The binding machine spat out bundles of 100, which on a print run of 11,000 meant there were 110 bundles. I, with whoever had accompanied me that day, loaded the 40 bundles for Sydney into their car and drove them the 250 metres from the printer on Seventh Street to the Murray Bridge railway station, unloaded, labelled, and booked them in as freight. Then back to the printer for the 35 bundles for Melbourne, back to the station, then back to the printer to pick up the rest (Adelaide, Brisbane, Perth, subscriptions, contributors and freebies). Then an hour’s drive back to Adelaide where I would collapse into bed. Hands-on? You betcha.

Contributors were enthusiastic, with Keith Shadwick writing in February that the December 1978 issue with Joe Camilleri on the cover was ‘fucking good—keep it up!’ and Ross Stapleton saying February 1979 was about a ‘200 per cent improvement’ on the previous one. Stapleton went on:

‘I don’t think you are far off achieving the sort of excellence you should be aiming for. There’s still a way to go but, by god, you’ve already covered most of the distance, the touchdown shouldn’t be nearly so difficult now. I don’t think the content can greatly improve, but visually I think that’s the area for the most concern. I’ll give you 7 out of 10. Keep up the great work.’

For the second national issue (March) the cover story was from Brian Johnstone, an AAP journalist who I’d met through my housemate Larry Buttrose. Johnstone, who had previously contributed some well-researched articles about the state of the music industry in Adelaide, chipped in the tasty tale of the confected media outrage surrounding The Stranglers’ tour of Australia—not Mike Willesee or Molly Meldrum’s finest hour. The issue also featured part one of Stapleton’s expose of agency manoeuvres in the live music business, which recounted some of the skirmishes resulting from the challenge newcomers Dirty Pool were making to the might of Michael Gudinski’s Premier-Harbour group.

After submitting his magnum opus about The Sports’ tour of the UK, Keith Shadwick in London was positive things were going in the right direction.

‘The real advantage of Roadrunner I think over Juke and RAM is good articles, in-depth studies, sensible reviews overall and their (sic) own overseas correspondents. RAM just reprints Melody Maker stuff etc etc. You agree?’

Well, yes.

Bob Marley’s Sydney press conference was dominated by 2JJ’s Tom Zelinka, and for good reason, according to Stuart Matchett. ‘Tom’s knowledge and enthusiasm for reggae is unequalled in Australia,’ Matchett wrote in his introduction to the May issue centrespread, which was tastefully decorated with green ganja leaves. We printed the entire press conference together with some concert snaps from Eric Algra.

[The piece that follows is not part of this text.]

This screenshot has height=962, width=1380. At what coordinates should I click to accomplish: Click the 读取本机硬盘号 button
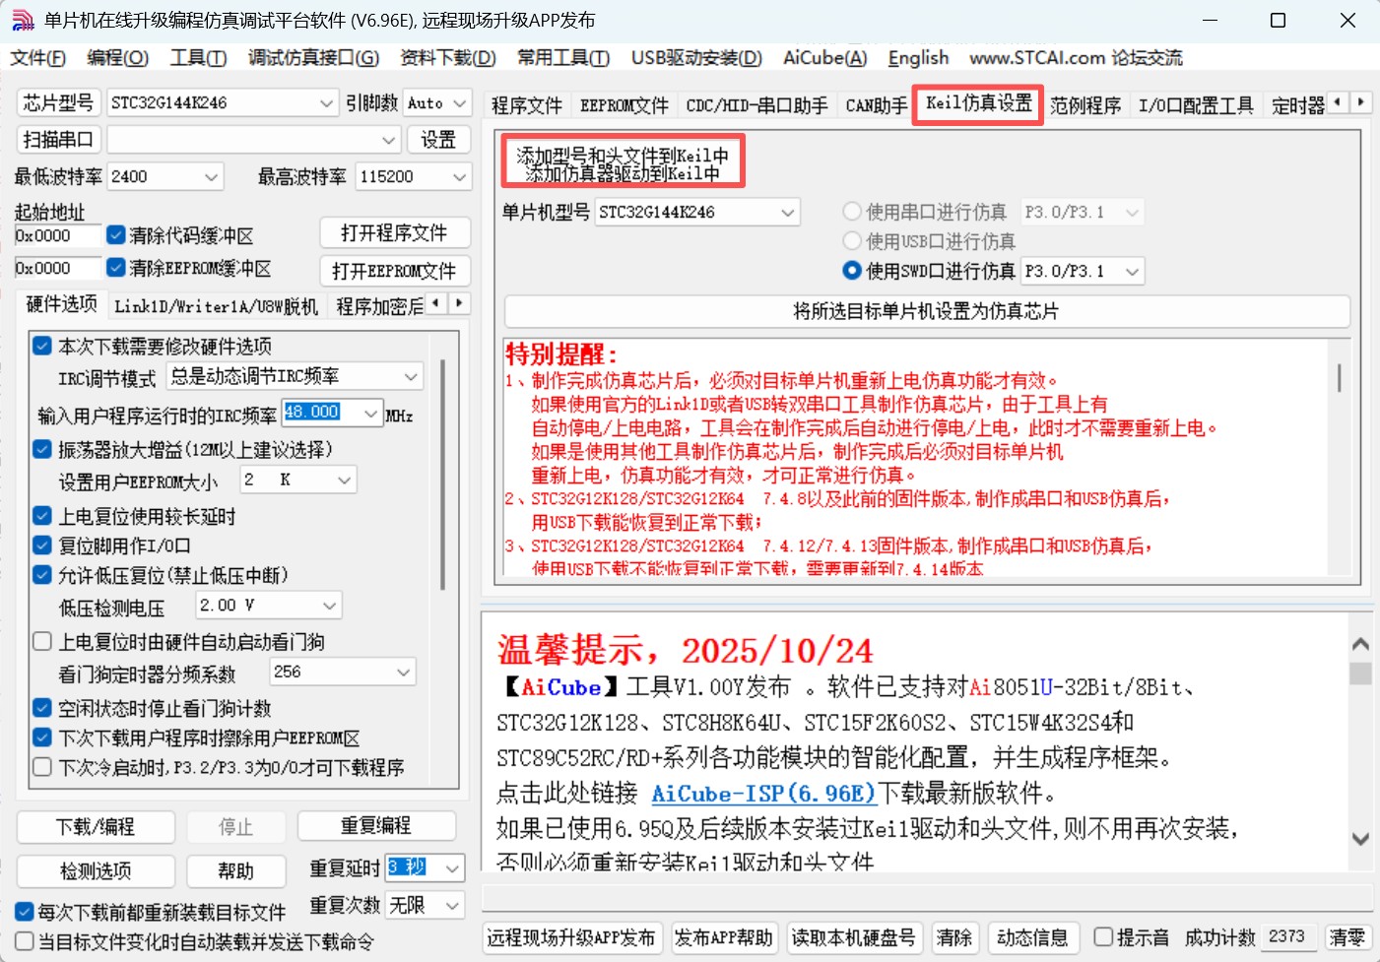[855, 937]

Stapleton delivered a forensic account of Gudinski’s vertically integrated music empire in the same issue and followed up with a cover story on The Angels in June. Some of the magazine’s founders were not impressed with the latter. Bruce Milne, who had succeeded Clinton Walker as Melbourne editor, wrote to me.

‘We are without any direction at all. As I understand it (and I’m saying this after discussions with Stuart, Clint and Peter Bakowski) we are supposed to be covering the new bands and offering the sort of down-to-ground stuff you won’t find in the other magazines. We don’t need to compete with the other magazines. So why are 4 of our 12 pages of articles devoted to The Angels? … I’d like to know what R/R wants so I can decide whether I want to write for it.’

Oh dear. Growing pains. Was Roadrunner going to remain alternative or go mainstream? Was it going to stay ‘credible’ or sell out?

As far as I can recall, I wanted both. I wanted to cover the up-and-coming bands and the new music but I also wanted to sell more copies and if that meant putting The Angels on the cover, then that was absolutely fine.

And we needed to sell more copies and more ads because the patience of some of our penniless contributors was beginning to wear thin.

Shadwick wrote from London outlining his parlous financial state and seeking a monthly retainer.

‘I do really want to keep our good working relationship because I believe very much in you & in the magazine as a whole. I will need some money soon, however, to make ends meet. Can you dig it?’

Clinton Walker did a cover story on Electronic Musick for July and when it came out he wrote saying he was most ‘most impressed’ and had a ‘rejuvenated interest’ in Roadrunner. But he was also facing hard times in Melbourne.

‘What else? Well, money. I don’t mind so much about not getting any (of course I’d love to though), but it is very hard for me to keep taking pix without some sort of financial support. It’s pretty hard taking pix on the dole’s $50 a week—for instance, I’m forking out $10 for some prints today and they’re going to you, and $10 away in one go really fucks my finances. I’d appreciate some money just to cover my costs.’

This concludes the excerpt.